The Martyrs Inn is a slick place. Its the kind of establishment you could take your gran when you are trying to prove to her that you’ve achieved more with your life than you actually have. Three cask beers were available: all from Badger – Tanglefoot, First Call (previously known as First Gold) and Brewer’s Bee. I know the other two and I’m not really a fan so I ordered a pint of Brewer’s Bee, even though the name suggested it would be brewed with honey and I’ve yet to find a honey beer that is much use. Yup, Brewer’s Bee contains honey. It tastes like a standard Golden Ale but with a strong lick of honey in the finish. Thankfully, the honey wasn’t as overpowering as some brewers make it but it’s still not a beer I want to drink again. The staff were friendly and efficient and well presented. The food menu looked like it was designed by the same team who design menus for Wetherspoons – both in style and content – but the prices were obviously created by someone who feels they are more worthy than Spoons. The food prices all seemed a few quid more than I’d want to pay. The £7.80 I paid for the drinks – one pint of beer, one pint of lemonade, one half of lime & soda – seemed high compared to other places I’ve visited in Dorset. We sat on the front patio and used the free Wifi. When our glasses were empty we headed to Dorchester in search of better beer and a better deal.



Badger Tap Room
Hall & Woodhouse
Blandford St. Mary
DT11 9LS


The reason for stopping of at Blandford was to pick-up a case of Roaring Roy Dog. In 2012 Badger released a limited edition one-off brew called Wandering Woodwose – it was one of my favourite beers of the year. Roaring Roy Dog was the 2013 follow-up and, although I didn’t know until I arrived at the brewery, 2014 also has limited edition beer – Shapwick Monster. As we pulled into the carpark I noticed there was a couple of folk sitting at a picnic bench drinking a beer. On previous visits there was no opportunity to buy a pint. You could buy bottles and merch to take home and you could go on a brewery tour but you couldn’t buy a pint to sup in the sun. I entered the building and gingerly followed the signs for the bar and restaurant. I made my way downstairs to the basement. Nobody came running after me to ask what I was up to. I approached the bar and ordered a pint of Hopeful Hop and even as I did I expected someone to say that pints were only for people who had paid for the tour. My pint was poured with a smile and the price of it and a can of soda pop was only £3.20, which made me smile. Hopeful Hop is a single hop beer. I don’t know what hop it is but if you can be arsed looking I’m sure then internet will tell you the answer. It was okay.
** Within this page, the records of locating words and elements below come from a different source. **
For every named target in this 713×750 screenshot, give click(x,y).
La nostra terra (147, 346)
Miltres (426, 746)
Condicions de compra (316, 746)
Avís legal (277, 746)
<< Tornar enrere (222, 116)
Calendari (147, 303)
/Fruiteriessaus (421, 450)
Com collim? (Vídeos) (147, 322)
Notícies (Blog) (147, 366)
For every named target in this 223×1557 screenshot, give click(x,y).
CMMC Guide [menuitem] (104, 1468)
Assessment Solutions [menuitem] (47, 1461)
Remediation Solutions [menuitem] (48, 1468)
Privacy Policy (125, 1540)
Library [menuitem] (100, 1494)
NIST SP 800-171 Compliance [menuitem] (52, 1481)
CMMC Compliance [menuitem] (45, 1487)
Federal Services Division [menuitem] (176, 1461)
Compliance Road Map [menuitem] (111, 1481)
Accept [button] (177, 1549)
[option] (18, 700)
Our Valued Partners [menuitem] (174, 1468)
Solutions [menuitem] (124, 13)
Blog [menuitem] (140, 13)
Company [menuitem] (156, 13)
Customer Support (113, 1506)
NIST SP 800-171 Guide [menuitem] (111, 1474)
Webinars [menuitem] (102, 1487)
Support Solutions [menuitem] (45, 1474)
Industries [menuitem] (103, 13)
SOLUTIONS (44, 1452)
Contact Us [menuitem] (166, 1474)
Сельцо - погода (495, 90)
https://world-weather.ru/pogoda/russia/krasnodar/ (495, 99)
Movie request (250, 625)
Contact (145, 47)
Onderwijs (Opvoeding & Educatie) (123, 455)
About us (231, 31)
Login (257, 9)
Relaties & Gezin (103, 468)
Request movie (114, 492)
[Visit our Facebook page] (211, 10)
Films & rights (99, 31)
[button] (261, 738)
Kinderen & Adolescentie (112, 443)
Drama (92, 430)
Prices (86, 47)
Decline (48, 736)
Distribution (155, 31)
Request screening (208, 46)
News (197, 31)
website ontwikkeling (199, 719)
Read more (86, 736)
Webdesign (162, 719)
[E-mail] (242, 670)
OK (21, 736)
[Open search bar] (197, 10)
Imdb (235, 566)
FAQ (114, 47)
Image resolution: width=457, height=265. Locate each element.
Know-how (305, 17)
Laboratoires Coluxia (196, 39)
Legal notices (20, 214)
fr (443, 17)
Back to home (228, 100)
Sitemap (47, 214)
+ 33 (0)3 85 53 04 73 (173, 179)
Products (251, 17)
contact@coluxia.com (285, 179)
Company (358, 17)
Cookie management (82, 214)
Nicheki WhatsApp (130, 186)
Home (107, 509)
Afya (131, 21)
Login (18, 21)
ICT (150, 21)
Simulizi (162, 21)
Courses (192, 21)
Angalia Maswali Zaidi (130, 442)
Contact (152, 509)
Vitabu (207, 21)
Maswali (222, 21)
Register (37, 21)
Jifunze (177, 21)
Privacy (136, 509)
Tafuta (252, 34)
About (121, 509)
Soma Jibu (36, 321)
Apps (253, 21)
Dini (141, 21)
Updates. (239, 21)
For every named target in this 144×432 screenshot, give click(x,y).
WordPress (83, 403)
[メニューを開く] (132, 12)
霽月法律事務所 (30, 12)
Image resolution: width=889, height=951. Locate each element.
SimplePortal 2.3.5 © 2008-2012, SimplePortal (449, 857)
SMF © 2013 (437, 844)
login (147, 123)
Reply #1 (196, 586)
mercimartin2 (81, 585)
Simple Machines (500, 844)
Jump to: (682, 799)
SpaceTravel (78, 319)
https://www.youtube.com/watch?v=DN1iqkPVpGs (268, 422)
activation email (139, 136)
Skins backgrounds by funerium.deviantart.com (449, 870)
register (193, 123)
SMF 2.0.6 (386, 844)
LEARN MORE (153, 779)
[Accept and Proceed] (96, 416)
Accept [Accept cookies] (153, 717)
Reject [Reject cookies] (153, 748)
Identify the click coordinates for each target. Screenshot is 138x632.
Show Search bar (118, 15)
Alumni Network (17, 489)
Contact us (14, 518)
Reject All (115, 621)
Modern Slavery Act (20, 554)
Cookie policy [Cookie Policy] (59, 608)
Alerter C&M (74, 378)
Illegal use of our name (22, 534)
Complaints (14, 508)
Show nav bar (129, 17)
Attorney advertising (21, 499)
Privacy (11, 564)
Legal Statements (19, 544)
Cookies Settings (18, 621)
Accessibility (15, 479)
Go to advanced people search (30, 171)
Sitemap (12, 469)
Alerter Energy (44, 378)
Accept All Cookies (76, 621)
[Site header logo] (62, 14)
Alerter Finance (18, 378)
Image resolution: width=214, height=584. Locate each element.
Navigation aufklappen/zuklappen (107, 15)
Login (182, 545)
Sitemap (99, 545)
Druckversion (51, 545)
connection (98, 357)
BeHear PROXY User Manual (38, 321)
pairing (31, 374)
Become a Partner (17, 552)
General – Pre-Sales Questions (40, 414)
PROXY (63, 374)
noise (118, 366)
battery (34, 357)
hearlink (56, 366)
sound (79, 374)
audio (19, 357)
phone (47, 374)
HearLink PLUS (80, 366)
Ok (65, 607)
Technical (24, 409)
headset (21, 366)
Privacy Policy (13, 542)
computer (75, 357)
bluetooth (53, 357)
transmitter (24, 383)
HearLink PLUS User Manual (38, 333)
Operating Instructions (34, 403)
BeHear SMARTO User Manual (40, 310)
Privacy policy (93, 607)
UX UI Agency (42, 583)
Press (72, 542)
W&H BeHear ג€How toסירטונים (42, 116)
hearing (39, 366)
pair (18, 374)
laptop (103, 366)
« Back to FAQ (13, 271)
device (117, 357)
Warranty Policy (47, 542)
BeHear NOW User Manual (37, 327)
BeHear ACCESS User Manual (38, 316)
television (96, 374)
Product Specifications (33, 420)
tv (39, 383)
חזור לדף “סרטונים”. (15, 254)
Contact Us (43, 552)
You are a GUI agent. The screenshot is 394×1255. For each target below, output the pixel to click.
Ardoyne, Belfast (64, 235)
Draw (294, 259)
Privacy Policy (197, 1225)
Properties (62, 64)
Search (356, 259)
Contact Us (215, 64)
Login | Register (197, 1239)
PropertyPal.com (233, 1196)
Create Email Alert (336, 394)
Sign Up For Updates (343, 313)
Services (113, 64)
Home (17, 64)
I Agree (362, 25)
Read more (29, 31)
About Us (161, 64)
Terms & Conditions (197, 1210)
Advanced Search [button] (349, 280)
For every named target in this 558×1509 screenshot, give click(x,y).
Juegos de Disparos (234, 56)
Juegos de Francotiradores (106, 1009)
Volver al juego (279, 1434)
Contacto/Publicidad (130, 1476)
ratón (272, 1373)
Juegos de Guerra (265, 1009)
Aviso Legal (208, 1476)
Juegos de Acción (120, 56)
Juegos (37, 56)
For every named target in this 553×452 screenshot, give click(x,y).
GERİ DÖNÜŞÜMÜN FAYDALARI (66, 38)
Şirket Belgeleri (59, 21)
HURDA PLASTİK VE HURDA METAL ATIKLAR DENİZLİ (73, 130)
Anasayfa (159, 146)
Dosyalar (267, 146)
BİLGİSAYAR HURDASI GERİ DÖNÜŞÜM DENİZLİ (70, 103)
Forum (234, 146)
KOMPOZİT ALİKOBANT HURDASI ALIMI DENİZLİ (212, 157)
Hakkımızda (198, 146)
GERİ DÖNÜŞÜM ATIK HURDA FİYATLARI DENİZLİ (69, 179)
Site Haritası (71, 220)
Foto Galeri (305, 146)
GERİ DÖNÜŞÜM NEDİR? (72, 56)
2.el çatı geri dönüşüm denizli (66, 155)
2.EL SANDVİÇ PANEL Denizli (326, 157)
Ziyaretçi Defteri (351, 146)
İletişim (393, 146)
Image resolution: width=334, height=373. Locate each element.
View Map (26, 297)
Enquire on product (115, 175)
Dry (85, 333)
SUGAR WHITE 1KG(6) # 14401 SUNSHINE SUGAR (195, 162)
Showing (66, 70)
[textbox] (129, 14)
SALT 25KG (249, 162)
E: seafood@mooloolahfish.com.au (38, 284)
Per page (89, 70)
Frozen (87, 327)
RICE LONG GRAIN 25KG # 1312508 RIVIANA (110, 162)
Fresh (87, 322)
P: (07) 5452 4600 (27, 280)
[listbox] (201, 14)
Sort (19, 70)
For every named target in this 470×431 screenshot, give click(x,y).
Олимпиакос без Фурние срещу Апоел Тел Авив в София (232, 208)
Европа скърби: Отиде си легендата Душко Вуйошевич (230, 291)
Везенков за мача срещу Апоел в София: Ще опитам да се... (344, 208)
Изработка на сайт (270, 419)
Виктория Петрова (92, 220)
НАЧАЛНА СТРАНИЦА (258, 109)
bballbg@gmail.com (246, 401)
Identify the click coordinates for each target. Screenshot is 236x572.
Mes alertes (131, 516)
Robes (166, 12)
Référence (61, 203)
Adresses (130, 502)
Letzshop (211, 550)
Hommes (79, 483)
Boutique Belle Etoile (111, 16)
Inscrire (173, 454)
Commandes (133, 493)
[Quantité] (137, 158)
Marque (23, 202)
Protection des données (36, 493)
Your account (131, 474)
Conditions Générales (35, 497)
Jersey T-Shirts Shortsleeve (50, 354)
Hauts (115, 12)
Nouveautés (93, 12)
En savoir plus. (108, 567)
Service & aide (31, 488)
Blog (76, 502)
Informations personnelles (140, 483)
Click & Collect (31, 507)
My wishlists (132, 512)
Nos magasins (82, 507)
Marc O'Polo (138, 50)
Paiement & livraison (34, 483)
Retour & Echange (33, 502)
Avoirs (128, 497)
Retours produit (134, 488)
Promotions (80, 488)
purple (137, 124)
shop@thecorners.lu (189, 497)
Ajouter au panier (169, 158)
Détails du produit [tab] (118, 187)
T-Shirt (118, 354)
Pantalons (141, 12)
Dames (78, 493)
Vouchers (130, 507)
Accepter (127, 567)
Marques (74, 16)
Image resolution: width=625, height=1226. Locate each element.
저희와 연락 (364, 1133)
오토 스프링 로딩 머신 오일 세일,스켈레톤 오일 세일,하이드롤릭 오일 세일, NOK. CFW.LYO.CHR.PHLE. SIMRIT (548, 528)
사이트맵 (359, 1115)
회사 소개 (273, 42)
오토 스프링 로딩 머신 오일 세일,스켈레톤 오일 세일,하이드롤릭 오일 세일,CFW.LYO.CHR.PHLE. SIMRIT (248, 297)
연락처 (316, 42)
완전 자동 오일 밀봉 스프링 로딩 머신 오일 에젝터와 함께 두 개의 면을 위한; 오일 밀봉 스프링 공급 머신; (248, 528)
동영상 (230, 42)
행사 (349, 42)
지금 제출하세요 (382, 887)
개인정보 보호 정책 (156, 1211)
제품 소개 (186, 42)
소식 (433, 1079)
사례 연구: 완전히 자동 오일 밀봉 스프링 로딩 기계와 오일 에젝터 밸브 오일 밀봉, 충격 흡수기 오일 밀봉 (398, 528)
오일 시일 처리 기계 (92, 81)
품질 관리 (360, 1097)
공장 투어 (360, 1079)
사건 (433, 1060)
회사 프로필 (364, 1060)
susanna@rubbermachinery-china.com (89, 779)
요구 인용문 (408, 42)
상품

The restaurant and bar space is actually quite pleasant. Despite effectively being a basement it is still bright and airy. One corner has leather couches and low tables – the place to gouge out if you only fancy a beer or six. The rest of the space is given over to (posh) refractory style tables. The menu looked quite decent. But nobody was eating so I couldn’t see how the food appears when it is served. There’s a display case which houses ancient and unopened bottles of Badger, which was greatly appreciated by the beer geek in me. I popped to the gents. It was clean and fresh smelling and very modern looking. There was a couple of signs stating how important good hand hygiene is and there was a seven point plan detailing how to clean your hands properly. I assume these are the same signs that are in the toilets of the actual brewery as it seemed slightly over the top for someone just popping in for a Ploughmans. My lass and bladder was empty so I headed back upstairs to purchase a case of the Dog and a case of the Monster.

This was a far more interesting visit than I expected it to be.